#### TASK BRIEF
Take the part of the material that opens with the line containing "Where should I click to: View" and closes with the line containing "(x=444, y=246)", switch "purple" to "orange", and write out only those lines with everything else unchanged.
────────────────────────────────────────
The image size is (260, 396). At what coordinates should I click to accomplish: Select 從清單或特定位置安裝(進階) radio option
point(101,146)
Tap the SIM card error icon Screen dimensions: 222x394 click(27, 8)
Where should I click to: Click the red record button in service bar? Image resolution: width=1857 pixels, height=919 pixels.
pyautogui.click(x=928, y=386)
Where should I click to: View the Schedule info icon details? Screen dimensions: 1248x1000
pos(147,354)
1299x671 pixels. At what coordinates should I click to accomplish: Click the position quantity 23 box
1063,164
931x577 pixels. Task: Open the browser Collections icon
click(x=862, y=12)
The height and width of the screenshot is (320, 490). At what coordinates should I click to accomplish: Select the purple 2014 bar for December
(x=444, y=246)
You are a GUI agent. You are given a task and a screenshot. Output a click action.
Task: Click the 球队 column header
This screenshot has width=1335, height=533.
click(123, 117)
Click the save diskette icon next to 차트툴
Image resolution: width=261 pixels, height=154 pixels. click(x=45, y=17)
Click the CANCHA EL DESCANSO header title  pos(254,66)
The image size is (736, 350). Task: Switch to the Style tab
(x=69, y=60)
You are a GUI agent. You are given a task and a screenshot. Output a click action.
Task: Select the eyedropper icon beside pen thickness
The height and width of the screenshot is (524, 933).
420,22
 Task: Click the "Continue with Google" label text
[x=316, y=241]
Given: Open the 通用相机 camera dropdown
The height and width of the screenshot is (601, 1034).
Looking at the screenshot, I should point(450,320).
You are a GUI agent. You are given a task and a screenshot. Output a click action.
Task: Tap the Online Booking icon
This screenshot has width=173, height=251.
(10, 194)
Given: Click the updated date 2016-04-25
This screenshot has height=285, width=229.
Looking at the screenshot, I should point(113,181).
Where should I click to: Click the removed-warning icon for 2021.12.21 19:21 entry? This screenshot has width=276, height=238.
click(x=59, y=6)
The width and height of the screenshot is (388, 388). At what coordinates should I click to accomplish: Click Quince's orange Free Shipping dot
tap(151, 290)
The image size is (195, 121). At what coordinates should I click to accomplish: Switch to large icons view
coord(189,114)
────────────────────────────────────────
#### RIGHT ANSWER
Where should I click to: View the Schedule info icon details? Screen dimensions: 1248x1000
pos(147,354)
1299x671 pixels. At what coordinates should I click to accomplish: Click the position quantity 23 box
1063,164
931x577 pixels. Task: Open the browser Collections icon
click(x=862, y=12)
The height and width of the screenshot is (320, 490). At what coordinates should I click to accomplish: Select the orange 2014 bar for December
(x=444, y=246)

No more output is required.